• Activity: Character for character, write out the data below.

Pixel coordinate grounding data

-*-*-

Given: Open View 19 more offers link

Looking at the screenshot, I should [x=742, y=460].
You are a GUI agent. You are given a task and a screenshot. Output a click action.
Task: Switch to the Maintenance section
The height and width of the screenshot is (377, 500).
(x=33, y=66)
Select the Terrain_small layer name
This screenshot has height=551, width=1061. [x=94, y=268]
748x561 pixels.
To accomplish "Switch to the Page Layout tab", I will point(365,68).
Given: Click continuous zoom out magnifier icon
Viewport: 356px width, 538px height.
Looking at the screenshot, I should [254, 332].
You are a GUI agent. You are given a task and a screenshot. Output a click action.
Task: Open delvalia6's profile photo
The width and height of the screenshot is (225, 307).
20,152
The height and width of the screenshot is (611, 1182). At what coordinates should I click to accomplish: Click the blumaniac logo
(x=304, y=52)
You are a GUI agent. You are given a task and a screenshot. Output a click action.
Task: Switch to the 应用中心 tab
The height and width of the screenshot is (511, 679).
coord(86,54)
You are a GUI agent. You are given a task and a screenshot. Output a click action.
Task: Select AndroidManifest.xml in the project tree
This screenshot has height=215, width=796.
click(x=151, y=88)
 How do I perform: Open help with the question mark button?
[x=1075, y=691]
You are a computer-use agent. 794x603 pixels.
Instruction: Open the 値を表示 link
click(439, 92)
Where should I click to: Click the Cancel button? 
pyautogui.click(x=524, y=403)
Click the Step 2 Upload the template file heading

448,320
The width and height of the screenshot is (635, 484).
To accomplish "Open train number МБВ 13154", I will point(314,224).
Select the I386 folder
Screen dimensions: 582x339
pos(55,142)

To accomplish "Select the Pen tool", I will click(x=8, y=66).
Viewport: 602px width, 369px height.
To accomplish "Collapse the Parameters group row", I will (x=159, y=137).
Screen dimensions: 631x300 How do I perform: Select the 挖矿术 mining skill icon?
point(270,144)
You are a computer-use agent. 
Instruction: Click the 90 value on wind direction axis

-*-*-

• Result of this exercise:
Given: Open View 19 more offers link

Looking at the screenshot, I should [x=742, y=460].
You are a GUI agent. You are given a task and a screenshot. Output a click action.
Task: Switch to the Maintenance section
The height and width of the screenshot is (377, 500).
(x=33, y=66)
Select the Terrain_small layer name
This screenshot has height=551, width=1061. [x=94, y=268]
748x561 pixels.
To accomplish "Switch to the Page Layout tab", I will point(365,68).
Given: Click continuous zoom out magnifier icon
Viewport: 356px width, 538px height.
Looking at the screenshot, I should [254, 332].
You are a GUI agent. You are given a task and a screenshot. Output a click action.
Task: Open delvalia6's profile photo
The width and height of the screenshot is (225, 307).
20,152
The height and width of the screenshot is (611, 1182). At what coordinates should I click to accomplish: Click the blumaniac logo
(x=304, y=52)
You are a GUI agent. You are given a task and a screenshot. Output a click action.
Task: Switch to the 应用中心 tab
The height and width of the screenshot is (511, 679).
coord(86,54)
You are a GUI agent. You are given a task and a screenshot. Output a click action.
Task: Select AndroidManifest.xml in the project tree
This screenshot has height=215, width=796.
click(x=151, y=88)
 How do I perform: Open help with the question mark button?
[x=1075, y=691]
You are a computer-use agent. 794x603 pixels.
Instruction: Open the 値を表示 link
click(439, 92)
Where should I click to: Click the Cancel button? 
pyautogui.click(x=524, y=403)
Click the Step 2 Upload the template file heading

448,320
The width and height of the screenshot is (635, 484).
To accomplish "Open train number МБВ 13154", I will point(314,224).
Select the I386 folder
Screen dimensions: 582x339
pos(55,142)

To accomplish "Select the Pen tool", I will click(x=8, y=66).
Viewport: 602px width, 369px height.
To accomplish "Collapse the Parameters group row", I will (x=159, y=137).
Screen dimensions: 631x300 How do I perform: Select the 挖矿术 mining skill icon?
point(270,144)
You are a computer-use agent. 
Instruction: Click the 90 value on wind direction axis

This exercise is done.